In this study, 2-iodo substituted 1-methylpiperidin-2-yl benzamide derivatives were synthesized and evaluated as candidate SPECT imaging agents for glycine transporter 1 (GlyT1). In JAR cells, which predominantly express GlyT1, 2-iodo N-[(S)-{(S)-1-methylpiperidin-2-yl}(phenyl)methyl]3-trifluoromethyl-benzamide (5) showed excellent inhibitory activity of [3H]glycine uptake (IC50=2.4nM). Saturation assay in rat cortical membranes revealed that [125I]5 had a single high affinity binding site with a Kd of 1.54nM and a Bmax of 3.40pmol/mg protein. In vitro autoradiography demonstrated that [125I]5 showed consistent accumulation with GlyT1 expression.

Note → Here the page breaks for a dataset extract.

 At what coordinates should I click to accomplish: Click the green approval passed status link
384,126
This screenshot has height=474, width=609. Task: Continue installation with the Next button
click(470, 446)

The in vitro binding was greatly inhibited by GlyT1 inhibitors but not by other site ligands, which suggested the high specific binding of [125I]5 with GlyT1. In the biodistribution and ex vivo autoradiography studies using mice, [125I]5 showed high blood–brain barrier permeability (1.68–2.17% dose/g at 15–60min) and similar regional brain distribution pattern with in vitro results. In addition, pre-treatment of GlyT1 ligands resulted in significant decrease of [125I]5 binding in the GlyT1-rich regions. This preliminary study demonstrated that radio-iodinated 5 is a promising SPECT imaging probe for GlyT1.